Appeal from a judgment of the Cayuga County Court (Mark H. Fandrich, J.), rendered March 2, 2004. The judgment convicted defendant, upon a jury verdict, of grand larceny in the fourth degree and criminal possession of stolen property in the fourth degree.
It is hereby ordered that the judgment so appealed from be and the same hereby is unanimously affirmed.
Memorandum: Defendant appeals from a judgment convicting him after a jury trial of grand larceny in the fourth degree (Penal Law § 155.30 [1]) and criminal possession of stolen property in the fourth degree (§ 165.45 [1]). Contrary to defendant’s contention, the evidence is legally sufficient to establish that the value of the stolen property exceeds $1,000 (see generally People v McQueen, 11 AD3d 1005, 1006 [2004], lv denied 4 NY3d 765 [2005]).
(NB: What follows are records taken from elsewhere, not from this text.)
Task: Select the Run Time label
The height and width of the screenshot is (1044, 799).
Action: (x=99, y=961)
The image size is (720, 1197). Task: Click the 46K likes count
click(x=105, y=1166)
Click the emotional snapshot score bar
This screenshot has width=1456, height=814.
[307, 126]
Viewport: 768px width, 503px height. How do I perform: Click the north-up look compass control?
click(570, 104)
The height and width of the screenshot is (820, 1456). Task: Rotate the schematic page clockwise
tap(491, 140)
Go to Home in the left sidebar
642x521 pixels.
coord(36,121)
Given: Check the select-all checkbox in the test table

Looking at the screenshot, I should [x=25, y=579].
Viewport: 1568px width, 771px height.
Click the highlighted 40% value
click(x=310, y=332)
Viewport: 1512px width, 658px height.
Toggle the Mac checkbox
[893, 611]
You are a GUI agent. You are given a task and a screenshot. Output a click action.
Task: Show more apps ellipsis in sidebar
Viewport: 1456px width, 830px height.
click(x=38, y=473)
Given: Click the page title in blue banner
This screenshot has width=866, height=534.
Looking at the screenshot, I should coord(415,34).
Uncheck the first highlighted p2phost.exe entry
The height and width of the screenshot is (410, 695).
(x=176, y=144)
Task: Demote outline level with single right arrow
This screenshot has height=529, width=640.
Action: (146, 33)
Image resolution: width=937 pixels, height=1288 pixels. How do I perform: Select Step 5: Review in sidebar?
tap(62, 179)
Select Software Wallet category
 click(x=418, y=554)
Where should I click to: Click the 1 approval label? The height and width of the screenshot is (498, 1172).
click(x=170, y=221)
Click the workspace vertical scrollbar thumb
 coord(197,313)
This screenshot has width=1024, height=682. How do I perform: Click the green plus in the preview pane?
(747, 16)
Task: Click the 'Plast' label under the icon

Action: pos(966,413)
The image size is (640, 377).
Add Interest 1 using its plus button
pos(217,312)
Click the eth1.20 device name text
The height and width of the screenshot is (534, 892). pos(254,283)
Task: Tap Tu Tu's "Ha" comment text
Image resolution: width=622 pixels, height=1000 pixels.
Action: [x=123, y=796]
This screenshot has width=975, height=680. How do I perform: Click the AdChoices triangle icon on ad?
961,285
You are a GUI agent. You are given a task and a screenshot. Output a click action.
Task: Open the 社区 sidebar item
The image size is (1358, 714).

The People presented evidence establishing both the prices of the items and that they were new, and the People thereby presented legally sufficient evidence establishing that the aggregate value of the stolen property exceeds $1,000 (see People v Irrizari, 5 NY2d 142, 146 [1959]; People v Zilberman, 297 AD2d 517 [2002], lv denied 99 NY2d 566 [2002]; People v Wandell, 285 AD2d 736, 737 [2001]; People v Felder, 134 AD2d *1158902 [1987], lv denied 70 NY2d 954 [1988]; cf. People v Lopez, 79 NY2d 402 [1992]). Because the evidence at trial with respect to the value of the stolen property is legally sufficient, the further contention of defendant that County Court erred in denying his motion to dismiss the indictment based on the alleged legal insufficiency of the evidence presented to the grand jury with respect to value is not reviewable on appeal (see CPL 210.30 [6]; People v Klosin, 281 AD2d 951, 952 [2001], lv denied 96 NY2d 864 [2001]). Present—Hurlbutt, J.P., Scudder, Martoche, Pine and Lawton, JJ.